This is the first edition of CAN/CSA-S502, Managing changing snow load risks for buildings in Canada's North.
The objective of this Standard is to inform communities on measures for safe roof snow removal from existing buildings and for protection of building occupants and assets from overloading risks due to increasing accumulations and weights. Procedures that can reduce risks for roof and building collapses are outlined, including procedures for monitoring heavy snow and ice accumulations, safe removal of snow on roofs when needed, and for maintenance and snow removal planning.
CSA Group received funding for the development of this Standard from Standards Council of Canada, as part of the Northern Infrastructure Standardization Initiative, supported by the Government of Canada's Clean Air Agenda.
This Standard was prepared by the Working Group on Changing Snow Loads in the North, under the jurisdiction of the Technical Committee on Northern Built Infrastructure and the Strategic Steering Committee on Construction and Civil Infrastructure, and has been formally approved by the Technical Committee.
This Standard has been developed in compliance with Standards Council of Canada requirements for National Standards of Canada. It has been published as a National Standard of Canada by CSA Group.
As climate conditions continue changing, Northern communities need to be prepared to deal with the impacts arising from increases in snow weights (loads) on existing buildings.
Snow can impact buildings in many ways. When the weight of the snow on the roof of a building approaches or exceeds its original design capacity to withstand heavy snow conditions, a condition of snow overloading is reached that poses risks for building roof collapse and the safety of building occupants and critical assets that are part of a building (e.g., communications equipment). In addition to increased risks for collapse of roofs, snow on the roof can cause water leakage (from ice dams) which can lead to structural concerns and health risks from mould as well as slip and fall hazards near the building. An abundance of snow around buildings can also lead to increased snow removal expenditures and hinder access to and egress from buildings, access to water and sewer services, and building maintenance.
This Standard is intended to be used to establish ongoing practices to reduce snow overloading risks over the lifespan of the building, which include pre-season roof snow removal planning and building maintenance to reduce risks of collapse and extend the life of the roof.
In addition to the assessment and removal requirements outlined in the body of this Standard, a series of Annexes have been included to provide additional information and templates for the user.
To assist in application of this Standard, a snow load assessment flowchart has been provided in Figure 1.
This Standard provides
a) maintenance procedures to reduce snow overload risk on existing buildings;
b) monitoring, detection, and assessment methods for snow load risks on buildings; and
c) procedures for snow removal.
This Standard does not address
a) specific requirements for the design or construction of new buildings subjected to snow loads; or
b) requirements for the structural rehabilitation or decommissioning of buildings subjected to critical snow overloading risks.
Note: Although provisions in the building codes apply for new design, Annex F provides supplementary background information on climate change and its implications on the design and retrofit of buildings.

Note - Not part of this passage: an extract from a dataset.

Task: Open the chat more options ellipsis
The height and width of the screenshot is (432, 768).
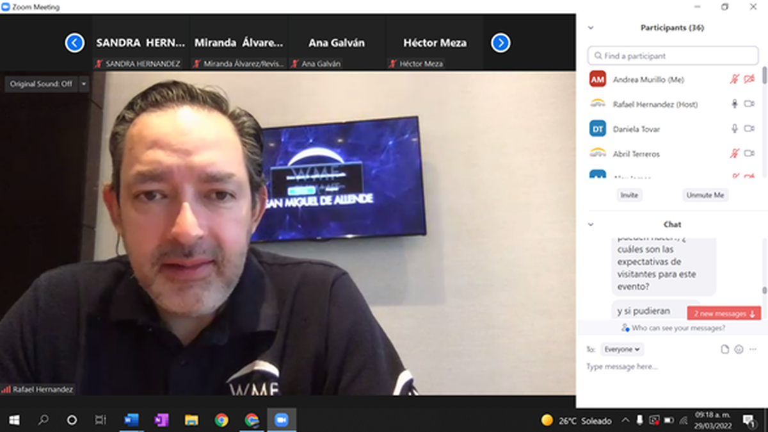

In CSA Standards, shall is used to express a requirement, i.e., a provision that the user is obliged to satisfy in order to comply with the standard; should is used to express a recommendation or that which is advised but not required; may is used to express an option or that which is permissible within the limits of the standard; and can is used to express possibility or capability.
Notes accompanying clauses do not include requirements or alternative requirements; the purpose of a note accompanying a clause is to separate from the text explanatory or informative material.
Notes to tables and figures are considered part of the table or figure and may be written as requirements.
Annexes are designated normative (mandatory) or informative (non-mandatory) to define their application.